Поставив завтрак на стол, она отошла к окну и усердно занялась починкой рубашек мистера Пегготи и других его вещей; затем она аккуратно уложила их в старый клеенчатый мешок, какой бывает у моряков. Занимаясь этим делом, она говорила все так же мягко:
- Всегда и во всякую пору я буду здесь, Дэниел, и все будет так, как ты хочешь. Я не больно учена, но когда ты отправишься в путь, буду тебе писать и посылать мои письма мистеру Дэви. Было бы хорошо, Дэниел, если бы и ты иной раз написал, каково тебе одному в твоем печальном странствии.
- Боюсь, ты будешь здесь тосковать, - сказал мистер Пегготи.
- О, ничего, ничего, Дэниел! - ответила она. - Не беспокойся обо мне. Дел у меня хватит, Дэниел, надо ведь содержать его в порядке (миссис Гаммидж разумела домашний очаг), покуда ты не вернешься или не вернется кто-нибудь другой... А в хорошую погоду я буду сидеть, как бывало, у двери. И если кто сюда вернется, он еще издали увидит верную старуху вдову.
Какая перемена в миссис Гаммидж за такой короткий срок! Она стала совсем другой женщиной. Она стала такой преданной, так быстро соображала, что следует сказать и о чем лучше помолчать, так мало заботилась о себе и проявляла такую чуткость к горю других, что я проникся к ней большим уважением. А как она работала в этот день! Немало вещей надо было принести с берега и сложить в сарае - весла, сети, паруса, снасти, запасные мачты и реи, чаны для омаров, мешки с балластом и прочее и прочее... И хотя в помощниках не было недостатка, хотя на всем берегу не сыскать было человека с крепкими руками, который не пожелал бы работать изо всех сил для мистера Пегготи, радуясь уже одному тому, что его об этом попросили, но миссис Гаммидж в течение всего дня упорно бралась за непосильную для нее работу и металась то туда, то сюда, принимаясь за самые разнообразные дела, едва ли, впрочем, нужные. Что же касается до сетований на свою несчастную судьбу, то, по-видимому, она даже забыла, каковы были ее невзгоды. При всей своей участливости она не теряла ровного, хорошего расположения духа, что было едва ли не самым удивительным в той перемене, какая с ней произошла. Брюзжания и в помине не осталось. За целый день вплоть до сумерек пи разу голос ее не дрогнул, ни одна слезинка не показалась на глазах. А когда мы, наконец, остались втроем - она, я и мистер Пегготи, и последний, окончательно выбившись из сил, задремал, - она потянула меня к порогу и, с трудом сдерживая рыдания, прошептала.

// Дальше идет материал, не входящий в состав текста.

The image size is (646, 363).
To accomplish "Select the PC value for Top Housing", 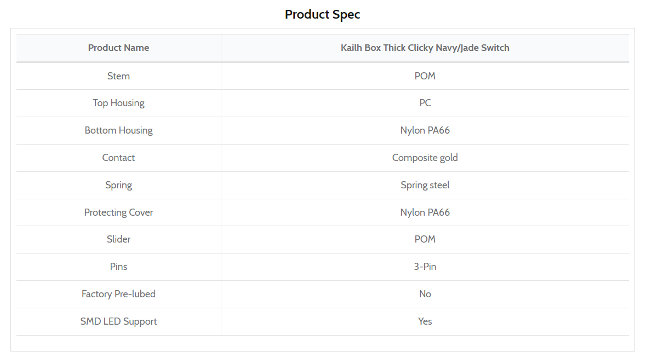I will coord(425,103).

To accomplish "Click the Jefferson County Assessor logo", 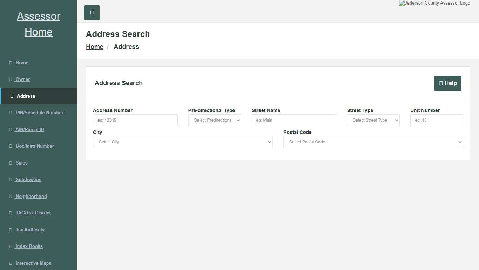I will 434,3.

- Да благословит вас господь, мистер Дэви! Будьте всегда ему другом, бедняжке!
И она быстро вышла за дверь и ополоснула лицо водой, для того чтобы он нашел ее совсем спокойной, когда проснется, и увидел, что она мирно сидит около него за работой. Одним словом, она осталась поддержкой и опорой мистера Пегготи в его горе, а я, покинув их вечером, не переставал размышлять об уроке, полученном мною от миссис Гаммидж, и об опыте, который я приобрел благодаря ей.
Был десятый час, когда я, печально бродя по городу, заглянул к мистеру Омеру. Его дочь сообщила мне, что мистер Омер принял очень близко к сердцу происшедшее событие, целый день был очень огорчен и подавлен и перед сном даже не выкурил своей трубки.
- Лживая, дурная девушка! - сказала миссис Джорем. - И никогда ничего хорошего в ней не было.
- Не говорите так! - запротестовал я. - Вы этого не думаете.
- Нет, думаю! - раздраженно воскликнула миссис Джорем.